Me parece apasionante cualquier reconversión de la realidad, se trate de la novela histórica o de las canciones de Laura Pausini. Cuando se trata de la realidad que nos atañe a todos esta amable debilidad se convierte en una forma de precaución elemental. Las manifestaciones. Ya saben ustedes: eso de que la gente baja a la calle -que algunos siguen considerando suya y no nuestra- y critique y proteste. Bien, siguen funcionando los viejos mecanismos derogatorios: los manifestantes eran una tropa asalvajada, provocaron a la policía, insultaron a los agentes de la autoridad, arrojaron piedras, se mearon por las esquinas, como si fuera carnaval. A veces, incluso, es relativamente cierto: aquí aun se mantiene un vergonzante contacto con los hechos. Un paso más adelante y ya encuentra usted explicaciones, digamos, más articuladas, sesudas, tenebristas. Las manifestaciones son el crapuloso producto de una planificación más o menos eficaz por parte de quien tenga usted bien señalar: el PSOE, la izquierda, los antisistemas, la masonería internacional, Nacho El Gofio, en paz descanse. Toda esa gentualla pretende alborotar en la calle y no asume lo que la derecha ha ganado limpiamente en las urnas. Sin embargo, con ocasión de las hostias y palizas en Valencia se ha alcanzado la perfección con un argumento básico que se reproducirá con éxito en las próximas semanas y meses: las manifestaciones son políticamente intolerables y moralmente deleznables. Cualquier manifestación. Lo rechazable de una manifestación, en definitiva, no está en su desarrollo, en sus percances, en su violencia gestual o su intensidad decibélica, sino en la manifestación misma.

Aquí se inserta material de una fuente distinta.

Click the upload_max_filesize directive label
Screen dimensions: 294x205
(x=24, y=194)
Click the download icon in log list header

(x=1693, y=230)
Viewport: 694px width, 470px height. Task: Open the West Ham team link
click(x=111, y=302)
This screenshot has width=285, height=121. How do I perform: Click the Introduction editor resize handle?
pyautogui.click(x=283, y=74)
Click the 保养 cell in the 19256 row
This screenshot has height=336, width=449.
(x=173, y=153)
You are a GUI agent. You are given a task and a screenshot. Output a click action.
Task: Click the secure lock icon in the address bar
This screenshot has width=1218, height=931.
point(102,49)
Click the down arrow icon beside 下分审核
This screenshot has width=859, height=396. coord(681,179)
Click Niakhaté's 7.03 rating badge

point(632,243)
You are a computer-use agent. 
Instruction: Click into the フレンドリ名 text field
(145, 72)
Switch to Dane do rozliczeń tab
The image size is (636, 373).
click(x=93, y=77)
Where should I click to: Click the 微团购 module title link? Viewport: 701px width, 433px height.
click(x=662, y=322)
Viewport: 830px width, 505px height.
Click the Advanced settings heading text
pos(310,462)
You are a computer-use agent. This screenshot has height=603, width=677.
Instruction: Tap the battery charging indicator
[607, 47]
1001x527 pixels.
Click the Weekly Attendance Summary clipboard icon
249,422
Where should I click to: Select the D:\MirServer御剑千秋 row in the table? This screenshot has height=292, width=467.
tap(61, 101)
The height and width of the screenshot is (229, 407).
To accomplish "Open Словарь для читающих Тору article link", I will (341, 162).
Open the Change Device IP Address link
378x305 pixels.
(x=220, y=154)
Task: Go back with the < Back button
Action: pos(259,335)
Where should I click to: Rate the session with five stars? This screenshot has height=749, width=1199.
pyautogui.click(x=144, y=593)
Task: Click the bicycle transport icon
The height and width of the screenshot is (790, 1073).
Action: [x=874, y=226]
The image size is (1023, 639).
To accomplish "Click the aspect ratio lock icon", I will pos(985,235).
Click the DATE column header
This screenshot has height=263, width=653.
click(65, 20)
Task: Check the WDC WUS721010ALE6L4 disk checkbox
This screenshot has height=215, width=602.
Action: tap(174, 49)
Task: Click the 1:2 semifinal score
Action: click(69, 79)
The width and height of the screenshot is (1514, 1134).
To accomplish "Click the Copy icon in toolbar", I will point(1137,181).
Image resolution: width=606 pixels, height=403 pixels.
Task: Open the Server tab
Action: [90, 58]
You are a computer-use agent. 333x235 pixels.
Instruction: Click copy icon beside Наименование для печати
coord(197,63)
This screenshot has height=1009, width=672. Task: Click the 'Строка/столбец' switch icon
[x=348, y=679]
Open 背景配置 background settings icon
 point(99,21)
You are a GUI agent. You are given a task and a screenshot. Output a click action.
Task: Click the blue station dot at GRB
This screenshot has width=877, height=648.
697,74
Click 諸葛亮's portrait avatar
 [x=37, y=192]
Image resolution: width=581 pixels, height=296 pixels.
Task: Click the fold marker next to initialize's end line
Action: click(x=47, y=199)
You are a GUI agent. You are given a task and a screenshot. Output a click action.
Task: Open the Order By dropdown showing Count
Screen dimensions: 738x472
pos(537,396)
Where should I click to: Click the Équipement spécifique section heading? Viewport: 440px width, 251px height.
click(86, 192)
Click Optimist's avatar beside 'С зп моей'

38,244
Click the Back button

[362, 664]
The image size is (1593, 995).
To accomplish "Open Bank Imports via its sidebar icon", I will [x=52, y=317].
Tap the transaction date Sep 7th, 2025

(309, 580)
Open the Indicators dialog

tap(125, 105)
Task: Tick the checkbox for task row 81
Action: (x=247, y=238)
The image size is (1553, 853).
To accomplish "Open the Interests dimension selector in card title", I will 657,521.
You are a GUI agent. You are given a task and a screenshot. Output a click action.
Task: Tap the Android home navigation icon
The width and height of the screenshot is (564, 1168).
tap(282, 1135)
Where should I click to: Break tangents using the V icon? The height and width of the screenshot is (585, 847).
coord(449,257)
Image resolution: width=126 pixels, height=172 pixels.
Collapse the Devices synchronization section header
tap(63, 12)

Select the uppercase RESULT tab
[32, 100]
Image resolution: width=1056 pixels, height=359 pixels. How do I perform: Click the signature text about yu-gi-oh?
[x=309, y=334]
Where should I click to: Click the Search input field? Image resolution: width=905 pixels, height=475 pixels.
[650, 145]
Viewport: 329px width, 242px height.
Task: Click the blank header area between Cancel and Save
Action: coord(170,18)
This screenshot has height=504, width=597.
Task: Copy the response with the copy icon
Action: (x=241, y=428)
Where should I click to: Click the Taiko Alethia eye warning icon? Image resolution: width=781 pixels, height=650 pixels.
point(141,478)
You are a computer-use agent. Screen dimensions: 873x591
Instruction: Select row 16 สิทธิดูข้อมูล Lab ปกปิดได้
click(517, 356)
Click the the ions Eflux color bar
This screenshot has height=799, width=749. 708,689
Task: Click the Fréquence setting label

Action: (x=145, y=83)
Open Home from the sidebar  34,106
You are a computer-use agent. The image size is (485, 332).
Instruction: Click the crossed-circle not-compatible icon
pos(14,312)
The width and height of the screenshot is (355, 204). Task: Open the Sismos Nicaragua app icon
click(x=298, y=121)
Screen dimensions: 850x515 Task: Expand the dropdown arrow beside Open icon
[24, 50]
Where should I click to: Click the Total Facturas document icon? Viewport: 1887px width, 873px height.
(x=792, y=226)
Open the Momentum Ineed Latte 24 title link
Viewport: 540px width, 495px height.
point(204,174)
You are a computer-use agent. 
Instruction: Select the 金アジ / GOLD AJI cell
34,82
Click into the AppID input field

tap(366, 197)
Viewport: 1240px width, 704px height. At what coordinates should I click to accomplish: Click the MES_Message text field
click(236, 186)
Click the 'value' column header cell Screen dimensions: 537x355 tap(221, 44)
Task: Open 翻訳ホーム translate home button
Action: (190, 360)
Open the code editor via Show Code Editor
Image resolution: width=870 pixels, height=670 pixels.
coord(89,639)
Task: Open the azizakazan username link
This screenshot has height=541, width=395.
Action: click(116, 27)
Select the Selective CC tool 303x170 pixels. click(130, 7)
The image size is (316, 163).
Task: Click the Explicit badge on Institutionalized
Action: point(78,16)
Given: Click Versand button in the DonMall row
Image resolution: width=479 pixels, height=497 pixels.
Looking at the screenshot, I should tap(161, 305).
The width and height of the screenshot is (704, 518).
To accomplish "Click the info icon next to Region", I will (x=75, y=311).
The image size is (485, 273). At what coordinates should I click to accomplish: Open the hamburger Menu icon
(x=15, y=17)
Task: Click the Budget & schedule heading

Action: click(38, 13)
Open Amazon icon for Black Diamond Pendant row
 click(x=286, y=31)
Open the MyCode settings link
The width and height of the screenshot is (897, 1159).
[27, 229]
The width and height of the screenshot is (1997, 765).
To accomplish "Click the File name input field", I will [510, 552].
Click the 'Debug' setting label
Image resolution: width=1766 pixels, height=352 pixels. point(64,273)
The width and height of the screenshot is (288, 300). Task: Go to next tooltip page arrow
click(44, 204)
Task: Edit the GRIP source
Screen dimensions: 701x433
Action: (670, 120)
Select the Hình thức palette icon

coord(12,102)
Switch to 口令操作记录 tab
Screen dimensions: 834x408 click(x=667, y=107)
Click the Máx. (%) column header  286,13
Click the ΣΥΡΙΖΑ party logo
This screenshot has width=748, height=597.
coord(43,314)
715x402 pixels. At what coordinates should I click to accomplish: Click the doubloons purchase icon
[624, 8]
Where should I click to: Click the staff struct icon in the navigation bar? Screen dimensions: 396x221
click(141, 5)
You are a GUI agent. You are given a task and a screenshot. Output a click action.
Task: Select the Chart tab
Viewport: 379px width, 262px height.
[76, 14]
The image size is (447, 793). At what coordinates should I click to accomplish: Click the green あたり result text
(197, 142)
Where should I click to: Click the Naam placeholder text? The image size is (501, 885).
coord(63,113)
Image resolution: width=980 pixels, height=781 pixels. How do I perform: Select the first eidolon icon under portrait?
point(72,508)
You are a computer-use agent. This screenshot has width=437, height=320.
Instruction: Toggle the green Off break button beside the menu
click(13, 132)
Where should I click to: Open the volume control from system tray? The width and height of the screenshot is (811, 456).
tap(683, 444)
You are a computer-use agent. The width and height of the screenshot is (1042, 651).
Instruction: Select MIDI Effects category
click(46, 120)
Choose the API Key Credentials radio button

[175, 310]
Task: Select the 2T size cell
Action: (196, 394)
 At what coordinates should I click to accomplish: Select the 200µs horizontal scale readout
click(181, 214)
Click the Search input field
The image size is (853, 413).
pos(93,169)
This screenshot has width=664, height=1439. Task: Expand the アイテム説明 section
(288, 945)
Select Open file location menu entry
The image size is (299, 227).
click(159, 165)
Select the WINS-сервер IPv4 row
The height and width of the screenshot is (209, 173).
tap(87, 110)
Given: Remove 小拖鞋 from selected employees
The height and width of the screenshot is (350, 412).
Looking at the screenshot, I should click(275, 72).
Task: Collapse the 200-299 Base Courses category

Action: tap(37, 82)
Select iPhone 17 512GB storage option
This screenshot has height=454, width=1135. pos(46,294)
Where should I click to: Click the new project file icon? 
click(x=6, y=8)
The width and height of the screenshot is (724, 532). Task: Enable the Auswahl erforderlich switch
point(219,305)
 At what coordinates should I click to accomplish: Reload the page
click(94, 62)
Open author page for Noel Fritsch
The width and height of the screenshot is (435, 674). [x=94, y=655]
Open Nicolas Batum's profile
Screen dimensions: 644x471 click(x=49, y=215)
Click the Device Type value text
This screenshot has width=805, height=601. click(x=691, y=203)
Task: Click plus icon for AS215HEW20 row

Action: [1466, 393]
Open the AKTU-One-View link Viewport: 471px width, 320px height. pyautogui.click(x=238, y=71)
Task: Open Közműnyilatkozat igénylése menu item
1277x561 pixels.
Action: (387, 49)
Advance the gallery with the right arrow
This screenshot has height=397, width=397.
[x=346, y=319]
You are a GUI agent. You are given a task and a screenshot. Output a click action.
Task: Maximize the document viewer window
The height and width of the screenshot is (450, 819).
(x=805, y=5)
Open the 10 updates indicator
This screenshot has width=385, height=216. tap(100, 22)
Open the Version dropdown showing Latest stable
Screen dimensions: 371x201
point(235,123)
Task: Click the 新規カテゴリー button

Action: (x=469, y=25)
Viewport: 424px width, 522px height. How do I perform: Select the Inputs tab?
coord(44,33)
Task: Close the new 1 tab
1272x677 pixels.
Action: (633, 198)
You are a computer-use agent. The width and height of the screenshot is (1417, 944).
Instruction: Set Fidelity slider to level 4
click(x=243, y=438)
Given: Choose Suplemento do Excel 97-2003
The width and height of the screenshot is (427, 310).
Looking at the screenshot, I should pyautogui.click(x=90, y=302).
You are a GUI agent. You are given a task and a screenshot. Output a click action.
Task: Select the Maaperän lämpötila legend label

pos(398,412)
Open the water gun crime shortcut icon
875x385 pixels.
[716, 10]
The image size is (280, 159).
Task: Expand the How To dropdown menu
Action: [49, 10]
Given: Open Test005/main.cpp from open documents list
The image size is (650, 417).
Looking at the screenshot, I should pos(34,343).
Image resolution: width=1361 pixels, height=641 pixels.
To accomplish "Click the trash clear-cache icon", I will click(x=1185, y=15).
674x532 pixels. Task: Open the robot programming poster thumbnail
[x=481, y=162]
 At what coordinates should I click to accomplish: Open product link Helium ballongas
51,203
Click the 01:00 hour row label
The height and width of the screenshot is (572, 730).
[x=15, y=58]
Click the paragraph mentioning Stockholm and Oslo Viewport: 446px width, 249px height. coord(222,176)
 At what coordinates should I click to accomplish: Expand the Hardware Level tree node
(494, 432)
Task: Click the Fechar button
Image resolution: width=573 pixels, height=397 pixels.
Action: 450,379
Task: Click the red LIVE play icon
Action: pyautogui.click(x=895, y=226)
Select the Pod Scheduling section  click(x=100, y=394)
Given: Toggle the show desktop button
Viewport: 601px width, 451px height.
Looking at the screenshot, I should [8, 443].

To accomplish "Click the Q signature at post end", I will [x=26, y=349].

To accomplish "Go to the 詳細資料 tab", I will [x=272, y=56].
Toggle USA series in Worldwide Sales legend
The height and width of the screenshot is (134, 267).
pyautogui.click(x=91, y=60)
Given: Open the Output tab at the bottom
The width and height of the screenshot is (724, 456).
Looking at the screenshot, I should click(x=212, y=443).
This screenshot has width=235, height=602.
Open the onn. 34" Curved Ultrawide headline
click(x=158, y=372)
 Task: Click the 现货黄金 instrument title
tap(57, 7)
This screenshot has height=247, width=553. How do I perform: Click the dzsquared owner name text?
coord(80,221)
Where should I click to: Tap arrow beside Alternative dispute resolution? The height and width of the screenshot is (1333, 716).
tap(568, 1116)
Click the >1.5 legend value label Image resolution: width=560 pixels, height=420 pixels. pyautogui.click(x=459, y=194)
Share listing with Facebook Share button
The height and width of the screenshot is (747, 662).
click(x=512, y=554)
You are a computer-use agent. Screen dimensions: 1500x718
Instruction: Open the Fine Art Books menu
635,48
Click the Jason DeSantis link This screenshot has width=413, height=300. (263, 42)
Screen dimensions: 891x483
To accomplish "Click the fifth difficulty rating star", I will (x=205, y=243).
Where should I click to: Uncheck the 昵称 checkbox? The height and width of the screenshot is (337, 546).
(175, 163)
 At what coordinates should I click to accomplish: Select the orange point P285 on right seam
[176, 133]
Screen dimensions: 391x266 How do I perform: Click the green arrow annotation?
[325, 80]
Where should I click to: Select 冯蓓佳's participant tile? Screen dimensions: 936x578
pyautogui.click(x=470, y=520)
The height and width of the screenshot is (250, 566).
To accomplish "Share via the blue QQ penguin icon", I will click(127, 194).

Al margen de totufos locales esta sanción ética sobre la manifestación la pueden encontrar en numerosos articulistas y editorialistas de toda España. El otro día una pluma oligofrénica, Salvador Sostres, repetía que los estudiantes deberían estudiar, y no manifestarse tan frívolamente: no entienden que, como receptores de una educación pública, están disfrutando de un privilegio, no un derecho. Ese es el discurso (llamémosle así) que triunfará en un futuro inmediato. Los sindicatos representan a una caterva de golfos, los estudiantes son privilegiados ahítos de un narcisismo de niños mimosos, los que reclaman más y mejor democracia están infectados por el virus de un totalitarismo pueril y suma y sigue. Desde el extranjero Mariano Rajoy pide a todos, como una reina madre, que se eviten penosos espectáculos.

Mientras se ridiculiza a las manifestaciones y se la reduce a la condición de infusorio democrático bajo el microscopio policial, los bancos y el Gobierno preparan una dación de pago light y un préstamo masivo a las administraciones públicas. Para demostrar que tienen su corazoncito y, una vez más, evidenciar que las manifestaciones son inútiles vestigios del pasado o la expresión de una imbecilidad ideológica cargada de resentimiento.